§ What you need to do:
Put each line of the material below into a JSON list of strings, one string per line, with blank lines omitted.

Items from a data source
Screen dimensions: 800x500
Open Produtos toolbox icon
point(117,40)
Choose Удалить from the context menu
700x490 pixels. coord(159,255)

§ Task output:
[
  "Screen dimensions: 800x500",
  "Open Produtos toolbox icon",
  "point(117,40)",
  "Choose Удалить from the context menu",
  "700x490 pixels. coord(159,255)"
]